My paper, based on anthropological fieldwork on the continuing resurfacing of the dead bodies of WWII soldiers in rural Brandenburg, is an attempt to produce a first extensive ethnographic treatment of the question. It investigates the local experience of social abandonment with a particular emphasis on the effects of living literally surrounded by the physical ruins of both the socialist DDR and of WWII, in rural regions where the landscape is marked by explosion craters and decrepit DDR factories. At the same time, this paper will demonstrate that, in spite of a widespread perception of hopelessness and stagnation, individual narratives of post-socialist change emphasise resourcefulness and creativity in reinventing oneself following the collapse of the socialist state.

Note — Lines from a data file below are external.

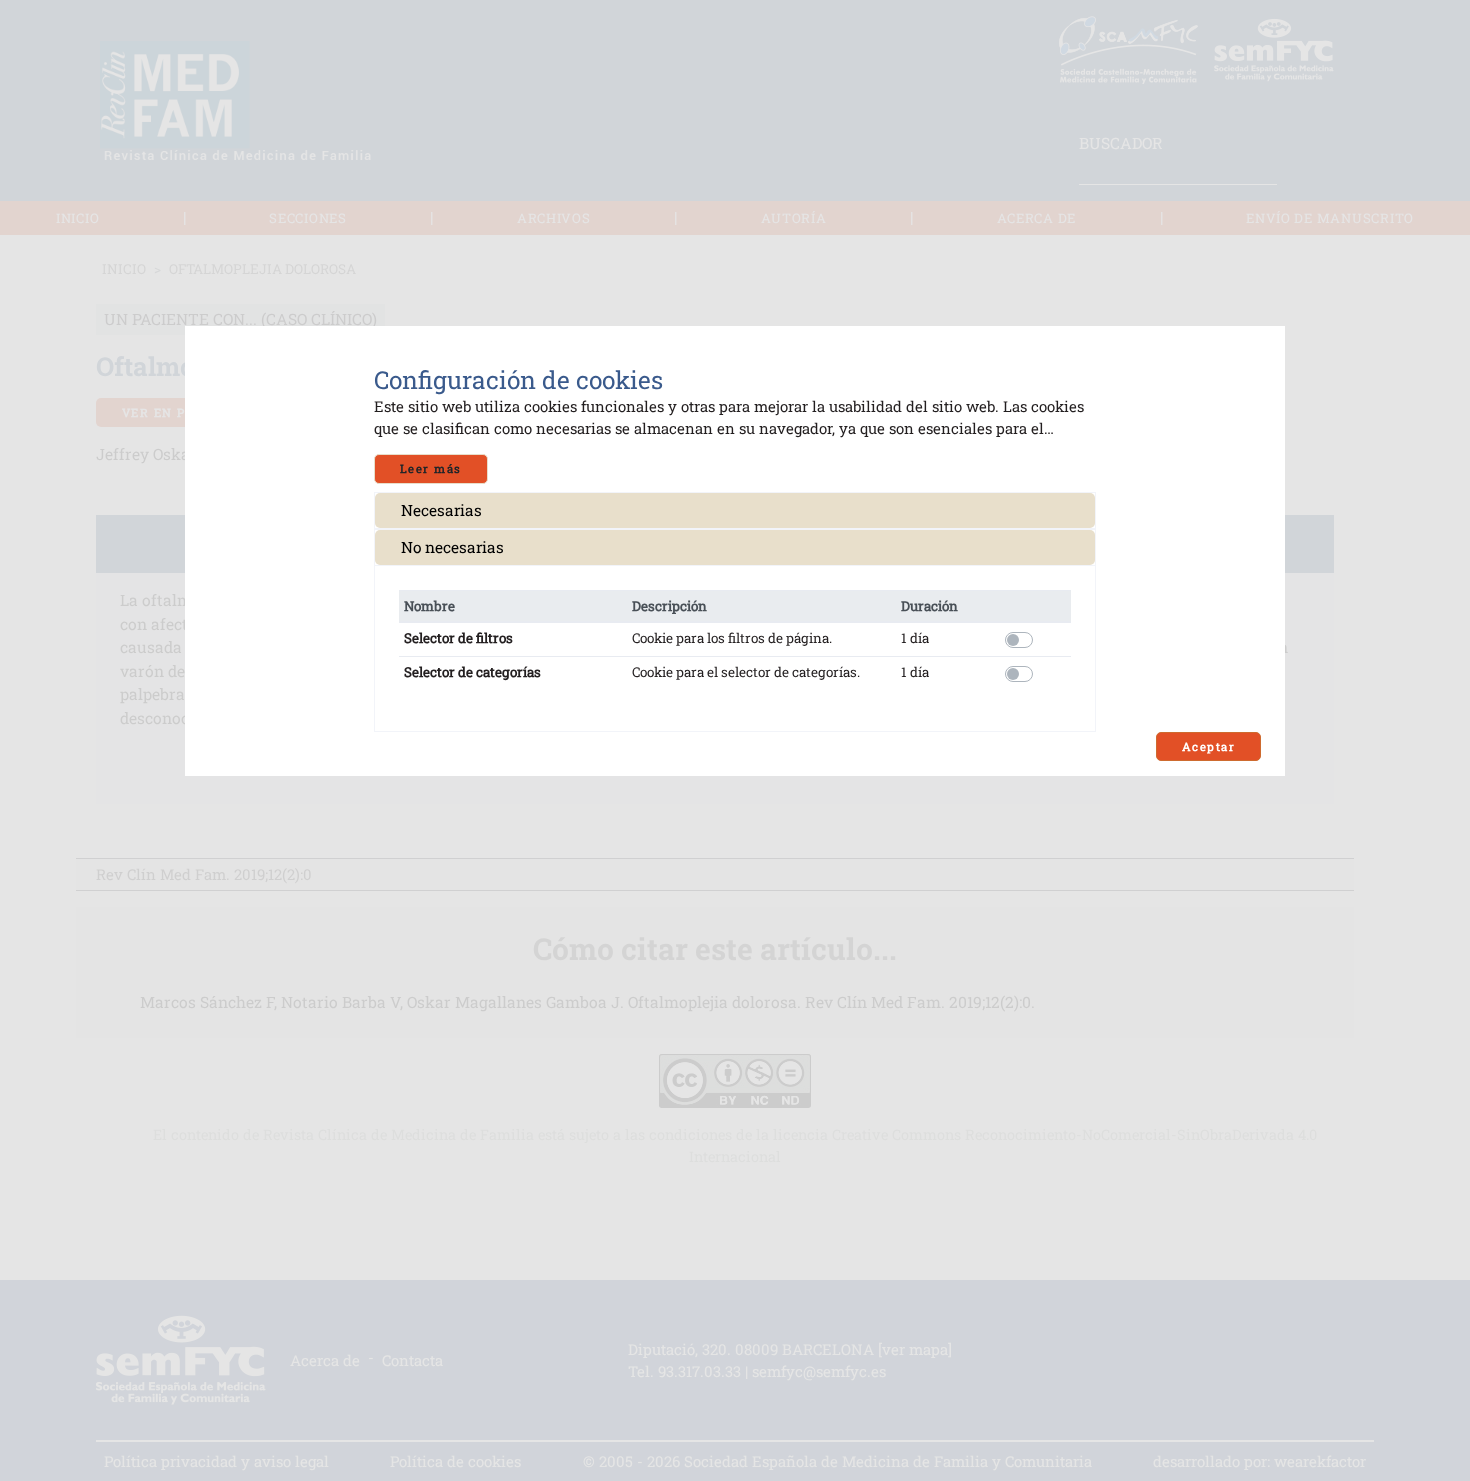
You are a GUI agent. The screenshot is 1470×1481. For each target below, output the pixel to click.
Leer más (431, 468)
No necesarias (452, 547)
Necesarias (441, 510)
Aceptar (1208, 746)
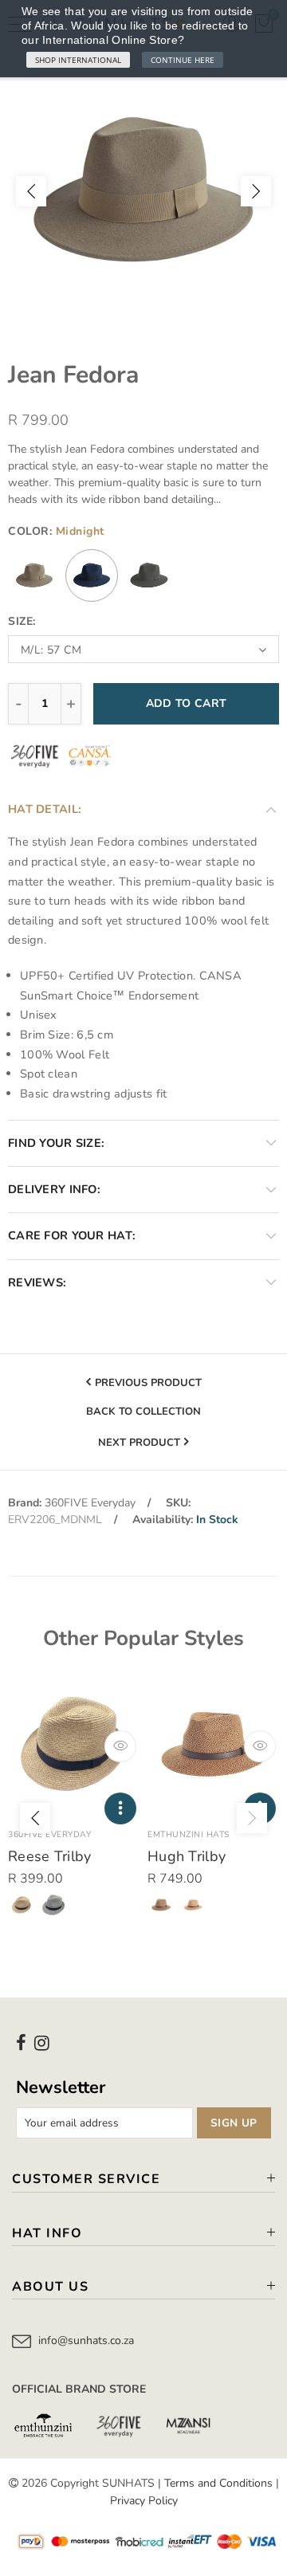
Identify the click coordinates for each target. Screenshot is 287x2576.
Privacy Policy (144, 2500)
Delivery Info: (54, 1189)
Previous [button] (31, 191)
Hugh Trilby (186, 1856)
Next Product (139, 1442)
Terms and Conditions (218, 2483)
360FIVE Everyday (90, 1502)
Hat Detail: (44, 809)
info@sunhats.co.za (86, 2340)
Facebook (21, 2043)
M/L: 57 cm (51, 650)
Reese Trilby (50, 1856)
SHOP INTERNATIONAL (78, 59)
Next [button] (256, 191)
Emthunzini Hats (188, 1834)
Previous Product (148, 1383)
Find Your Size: (56, 1143)
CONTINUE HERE (182, 59)
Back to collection (143, 1412)
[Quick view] (120, 1746)
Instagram (41, 2043)
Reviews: (37, 1282)
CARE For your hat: (72, 1235)
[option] (143, 191)
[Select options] (120, 1808)
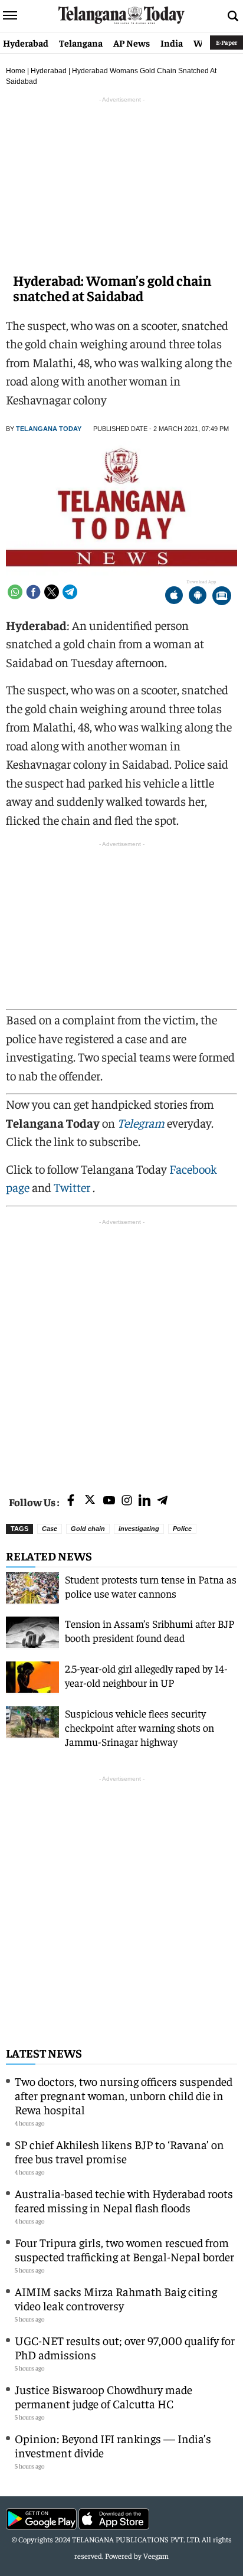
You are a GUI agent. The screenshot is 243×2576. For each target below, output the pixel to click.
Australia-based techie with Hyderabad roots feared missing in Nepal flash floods (124, 2200)
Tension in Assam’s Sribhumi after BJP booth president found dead (149, 1630)
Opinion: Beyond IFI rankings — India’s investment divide (113, 2445)
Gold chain (88, 1528)
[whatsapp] (15, 592)
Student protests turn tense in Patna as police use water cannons (151, 1586)
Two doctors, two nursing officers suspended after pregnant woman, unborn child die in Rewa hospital (123, 2095)
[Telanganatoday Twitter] (90, 1501)
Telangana (81, 42)
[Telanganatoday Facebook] (71, 1501)
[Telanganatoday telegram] (162, 1501)
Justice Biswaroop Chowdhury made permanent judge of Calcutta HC (103, 2396)
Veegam (156, 2556)
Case (49, 1528)
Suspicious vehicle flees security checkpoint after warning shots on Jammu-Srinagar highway (139, 1727)
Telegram (141, 1123)
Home (15, 71)
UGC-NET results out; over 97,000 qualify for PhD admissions (125, 2347)
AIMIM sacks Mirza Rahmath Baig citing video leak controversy (116, 2298)
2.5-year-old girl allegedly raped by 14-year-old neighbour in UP (146, 1675)
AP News (131, 42)
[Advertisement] (121, 1349)
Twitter (73, 1187)
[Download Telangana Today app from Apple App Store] (174, 596)
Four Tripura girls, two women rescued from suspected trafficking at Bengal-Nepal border (124, 2249)
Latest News (44, 2052)
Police (182, 1528)
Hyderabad (25, 42)
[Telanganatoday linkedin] (144, 1501)
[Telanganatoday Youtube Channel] (109, 1501)
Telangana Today (48, 428)
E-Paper (226, 42)
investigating (139, 1528)
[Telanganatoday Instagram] (127, 1501)
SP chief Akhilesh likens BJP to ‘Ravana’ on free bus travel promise (119, 2151)
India (171, 42)
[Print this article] (221, 596)
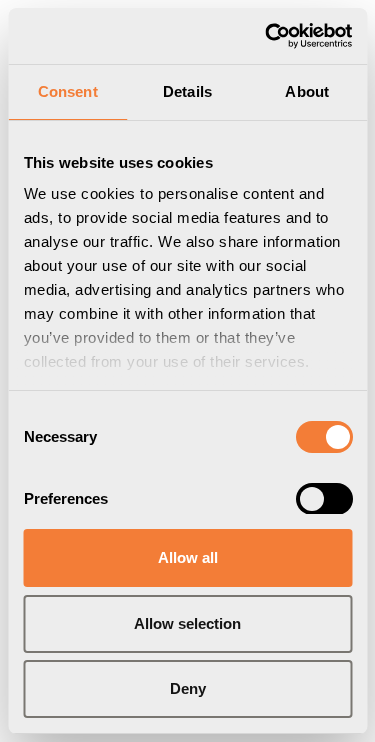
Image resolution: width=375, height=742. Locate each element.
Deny (188, 688)
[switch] (323, 499)
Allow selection (187, 623)
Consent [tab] (68, 91)
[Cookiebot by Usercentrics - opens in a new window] (267, 36)
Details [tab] (187, 91)
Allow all (188, 557)
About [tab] (307, 91)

Ultimately, I will argue that reunified Germany is perceived as perpetuating a form of silencing that characterised the DDR, as the locals' experience of war and of socialist dictatorship were once more repressed and not incorporated into the new German state.
Paper short abstract:
This paper discusses the experience of being left behind from the perspective of urban squatters in Fiji. Drawing upon ongoing ethnographic fieldwork I analyse how Fiji's urban poor experience inequality and how they develop socialities and economic strategies in order to secure their livelihoods.
Paper long abstract:
In this paper I discuss the practical experience of being left behind from the perspective of informal urban settlers in western Fiji. Drawing upon ongoing ethnographic fieldwork I demonstrate how the notion of being 'left behind' have multiple meanings both in symbolic and practical terms for this growing demographic of urban squatters. On one level many of my interlocutors explained that they had been drawn to towns and cities by a fear of being left behind in villages that offered few opportunities for economic improvement, personal freedom or social mobility. On another their everyday experience of living at the fringe of the urban is often described as a struggle to keep up and gain access to basics. In my analysis I engage with these discourses as forms of local heuristics pointing me towards new insights about how Fiji's urban poor not only experience inequality but also how they develop new forms of socialities and economic strategies in order to overcome socio-economic disadvantage and secure their livelihoods. More broadly I use this particular study to reflect on how research data on the everyday economic practice of disadvantaged people can be operationalised politically and inform social justice discourses.